Aku gak berani natap mata bang Uki. Aku ngerasa tatapannya aneh. Malah sekarang nunduk sambil meremas jari. Kaki pun ikut gemetaran, lemas juga.
Lidahku jadi kaku, gak tahu harus ngomong apa. Yang pasti bingung campur malu. Jadi, sampai beberapa waktu, cuma bisa diam membisu.
"Lily pikirkan saja dulu, besok saya tunggu jawabannya. Jangan terlalu lama berpikir sebab waktumu untuk kembali tinggal di sana sebentar lagi."
Besok? Cepat amat ngasih waktu berpikirnya. Ini'kan bukan perkara main-main. Nikah, loh, nikah. Sama orang yang baru kenal sebulan. Mana preman lagi.
Duh, gimana, ya?
Setelah mengatakan hal tersebut, bang Uki pergi. Meski punggungnya tak terlihat lagi, aku tetap mengarahkan pandangan ke jalan raya. Bukan melihat laju kendaraan, tapi tatapan jauh menembus batas badan jalan.
"Lily, bener 'kan bang Uki naksir kamu! Terima aja lamarannya. Kasih syarat dia harus mau berubah, gitu!" ucap mba Kartina yang sekarang sudah berdiri di dekatku. Tentu saja ia mendengar percakapan tadi sebab lapaknya tepat ada di sebelah warung es ini.
Wanita super kepo ini tentu takkan mau ketinggalan berita terkini.
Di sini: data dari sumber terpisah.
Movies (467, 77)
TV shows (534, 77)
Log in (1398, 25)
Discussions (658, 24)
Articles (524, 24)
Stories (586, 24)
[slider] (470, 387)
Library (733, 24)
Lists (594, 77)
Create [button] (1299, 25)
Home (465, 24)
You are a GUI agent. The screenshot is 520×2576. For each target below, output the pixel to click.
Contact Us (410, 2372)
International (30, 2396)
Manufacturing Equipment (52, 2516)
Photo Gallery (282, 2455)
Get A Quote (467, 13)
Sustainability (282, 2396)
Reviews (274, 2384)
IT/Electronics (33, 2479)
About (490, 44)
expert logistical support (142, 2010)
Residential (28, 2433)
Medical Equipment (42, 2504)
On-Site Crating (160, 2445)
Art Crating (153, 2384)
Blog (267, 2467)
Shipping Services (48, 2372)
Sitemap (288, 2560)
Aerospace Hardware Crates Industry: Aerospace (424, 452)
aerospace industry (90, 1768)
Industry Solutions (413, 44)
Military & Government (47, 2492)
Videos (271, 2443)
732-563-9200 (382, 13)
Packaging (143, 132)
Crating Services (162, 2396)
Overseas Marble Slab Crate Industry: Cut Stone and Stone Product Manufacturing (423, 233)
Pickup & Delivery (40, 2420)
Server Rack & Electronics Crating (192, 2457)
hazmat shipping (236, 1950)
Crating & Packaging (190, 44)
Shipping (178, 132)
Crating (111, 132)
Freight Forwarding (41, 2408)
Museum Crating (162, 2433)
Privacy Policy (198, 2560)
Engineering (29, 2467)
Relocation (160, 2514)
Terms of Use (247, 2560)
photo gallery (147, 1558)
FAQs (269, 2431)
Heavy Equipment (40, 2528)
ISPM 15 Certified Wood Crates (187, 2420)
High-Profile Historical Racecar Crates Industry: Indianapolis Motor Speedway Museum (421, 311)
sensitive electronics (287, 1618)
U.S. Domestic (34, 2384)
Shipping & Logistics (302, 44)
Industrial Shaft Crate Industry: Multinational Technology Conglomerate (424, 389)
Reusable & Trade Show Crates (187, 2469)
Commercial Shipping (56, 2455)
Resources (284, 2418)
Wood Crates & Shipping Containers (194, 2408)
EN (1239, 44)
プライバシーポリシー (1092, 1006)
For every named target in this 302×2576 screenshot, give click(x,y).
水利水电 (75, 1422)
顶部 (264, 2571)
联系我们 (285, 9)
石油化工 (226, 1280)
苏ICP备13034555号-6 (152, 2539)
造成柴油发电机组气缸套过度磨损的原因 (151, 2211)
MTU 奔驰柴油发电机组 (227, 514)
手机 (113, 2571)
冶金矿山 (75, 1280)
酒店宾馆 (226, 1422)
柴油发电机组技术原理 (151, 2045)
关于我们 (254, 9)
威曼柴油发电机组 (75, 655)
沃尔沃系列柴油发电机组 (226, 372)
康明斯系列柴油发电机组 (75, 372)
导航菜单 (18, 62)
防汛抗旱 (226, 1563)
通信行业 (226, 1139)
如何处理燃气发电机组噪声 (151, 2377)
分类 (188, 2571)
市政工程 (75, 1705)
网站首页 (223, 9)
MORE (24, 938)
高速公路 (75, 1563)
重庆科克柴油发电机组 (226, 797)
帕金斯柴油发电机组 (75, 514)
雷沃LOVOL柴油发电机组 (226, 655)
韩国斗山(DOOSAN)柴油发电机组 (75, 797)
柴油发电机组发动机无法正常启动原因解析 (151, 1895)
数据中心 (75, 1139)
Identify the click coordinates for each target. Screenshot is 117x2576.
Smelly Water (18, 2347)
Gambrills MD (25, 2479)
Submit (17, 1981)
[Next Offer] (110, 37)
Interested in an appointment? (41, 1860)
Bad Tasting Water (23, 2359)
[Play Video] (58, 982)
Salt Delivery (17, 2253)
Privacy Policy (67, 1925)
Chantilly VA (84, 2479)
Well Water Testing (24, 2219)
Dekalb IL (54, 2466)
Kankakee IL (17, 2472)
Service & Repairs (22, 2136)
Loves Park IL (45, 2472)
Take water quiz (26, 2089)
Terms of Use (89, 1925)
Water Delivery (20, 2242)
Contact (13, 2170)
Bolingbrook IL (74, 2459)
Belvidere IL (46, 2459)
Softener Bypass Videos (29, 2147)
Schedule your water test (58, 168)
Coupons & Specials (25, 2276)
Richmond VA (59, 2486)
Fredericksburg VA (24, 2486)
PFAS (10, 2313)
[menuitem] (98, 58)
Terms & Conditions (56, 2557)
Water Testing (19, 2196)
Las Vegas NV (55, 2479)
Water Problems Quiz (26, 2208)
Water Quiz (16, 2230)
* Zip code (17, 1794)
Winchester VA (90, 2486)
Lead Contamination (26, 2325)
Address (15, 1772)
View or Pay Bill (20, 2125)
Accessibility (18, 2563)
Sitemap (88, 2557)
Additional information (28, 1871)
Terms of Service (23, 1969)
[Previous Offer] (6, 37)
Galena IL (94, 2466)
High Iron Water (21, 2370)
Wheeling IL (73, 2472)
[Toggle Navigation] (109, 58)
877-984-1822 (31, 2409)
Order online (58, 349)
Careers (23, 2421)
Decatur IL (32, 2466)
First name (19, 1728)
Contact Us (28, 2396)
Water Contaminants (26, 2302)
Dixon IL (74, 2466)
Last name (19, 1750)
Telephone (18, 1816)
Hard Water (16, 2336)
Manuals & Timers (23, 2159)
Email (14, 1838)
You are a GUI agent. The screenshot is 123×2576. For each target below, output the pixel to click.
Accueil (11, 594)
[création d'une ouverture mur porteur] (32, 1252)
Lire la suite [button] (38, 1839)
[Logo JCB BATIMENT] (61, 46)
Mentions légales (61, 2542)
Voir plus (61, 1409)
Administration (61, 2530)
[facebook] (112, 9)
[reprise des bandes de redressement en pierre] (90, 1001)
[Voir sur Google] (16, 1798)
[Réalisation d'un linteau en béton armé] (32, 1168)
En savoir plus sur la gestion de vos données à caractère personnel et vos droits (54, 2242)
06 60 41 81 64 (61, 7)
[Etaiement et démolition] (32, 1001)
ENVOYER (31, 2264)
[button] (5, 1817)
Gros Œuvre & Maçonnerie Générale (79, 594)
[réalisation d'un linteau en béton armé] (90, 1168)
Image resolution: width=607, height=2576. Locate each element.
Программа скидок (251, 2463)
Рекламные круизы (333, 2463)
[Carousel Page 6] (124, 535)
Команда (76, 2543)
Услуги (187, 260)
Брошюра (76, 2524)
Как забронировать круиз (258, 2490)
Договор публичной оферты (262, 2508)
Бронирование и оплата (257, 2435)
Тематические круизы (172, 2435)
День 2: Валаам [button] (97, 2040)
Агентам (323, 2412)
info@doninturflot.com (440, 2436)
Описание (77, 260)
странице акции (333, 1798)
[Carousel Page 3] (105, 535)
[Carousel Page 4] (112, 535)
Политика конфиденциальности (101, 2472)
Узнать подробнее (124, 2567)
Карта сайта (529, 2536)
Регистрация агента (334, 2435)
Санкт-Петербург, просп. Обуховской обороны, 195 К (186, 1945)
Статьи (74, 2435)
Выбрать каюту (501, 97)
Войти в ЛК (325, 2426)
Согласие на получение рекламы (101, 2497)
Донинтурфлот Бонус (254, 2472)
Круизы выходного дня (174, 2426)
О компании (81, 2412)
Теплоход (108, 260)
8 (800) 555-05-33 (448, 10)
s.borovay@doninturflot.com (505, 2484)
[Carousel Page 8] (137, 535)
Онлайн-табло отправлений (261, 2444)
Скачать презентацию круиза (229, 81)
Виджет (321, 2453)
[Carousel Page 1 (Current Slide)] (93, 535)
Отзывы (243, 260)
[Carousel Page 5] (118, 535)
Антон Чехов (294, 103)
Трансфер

Telinganya dipasang tinggi-tinggi biar dapat menangkap informasi, terutama berita tentang bang Uki.
"Heh, heh, mosok maen terima. Ini soal nikah, harus dipikir matang-matang!" sanggah mas Yono yang juga menghampiri. Lelaki itu kemudian memberi nasehat agar aku memikirkan matang-matang lamaran bang Uki. Jangan ceroboh memutuskan sebab ini hal tak main-main.
Lalu, para pedagang lain ikut kepo dengan obrolan mba Kartina dan mas Yono selanjutnya . Mereka pun saling memberi pendapat.
Aku? Hanya mendengarkan obrolan sambil duduk dikelilingi para pedagang
*
Malam ini mataku gak bisa diajak kompromi. Padahal badan udah cape, tapi gak bisa tidur juga. Udah dipejamkan, tetap aja dibuka lagi.
Lamaran bang Uki lah alasan mengapa kondisiku jadi begini. Gelisah gak berhenti-berhenti. Badan dimiring ke kanan dan kiri biar dapat posisi nyaman, ternyata gak dapat-dapat.
Yang membuatku ragu bukan kondisi ekonomi bang Uki. Selama ini tahunya dia gak punya usaha mandiri dan bukan pegawai juga. Tepatnya pengangguran. Atau fisik yang mungkin ditakuti perempuan. Rambut panjang, kumis dan jenggot lebat. Belum lagi sorot matanya tajam dipadu badan tinggi besar. Sekali liat bisa bergidik badan.
Jauh banget sama koh Andre yang mapan, good looking pula. Sayangnya dia tak suka padaku. Malah menganggapku barang jelek yang tak pantas dilirik.
Satu-satunya yang kutakutkan adalah perilakunya yang menyimpang dari aturan agama. Suka mabuk, judi, malak dan menghajar orang. Meski belum melihat langsung, tapi teman-teman pedagang sering menceritakannya. Bahkan, katanya pernah masuk penjara.
Suami 'kan pemimpin dan penanggung jawab. Sementara istri harus taat pada suami. Aku tidak bisa membayangkan hidup dengan pemimpin yang bisa saja zolim pada istrinya. Sama saja keluar dari kandang macan masuk sarang buaya.
Tapi, baru bang Uki lelaki yang sudi melamar tanpa menimbang segala kekuranganku. Kalau menolak, apakah ada yang mau lagi pada gadis tak sempurna ini?
Ah, bisa jadi dia melamar karena ingin mempermainkanku. Atau menikahi hanya dijadikan pelampiasan kebutuhan biologis saja. Bukan istri yang disayangi dan dicintai sepanjang hidup.
Hei, mengapa aku seburuk itu menilai orang. Apa karena semua yang kudengar tentang bang Uki hanya keburukannya? Tak mungkin 'kan manusia kosong dari kelebihan.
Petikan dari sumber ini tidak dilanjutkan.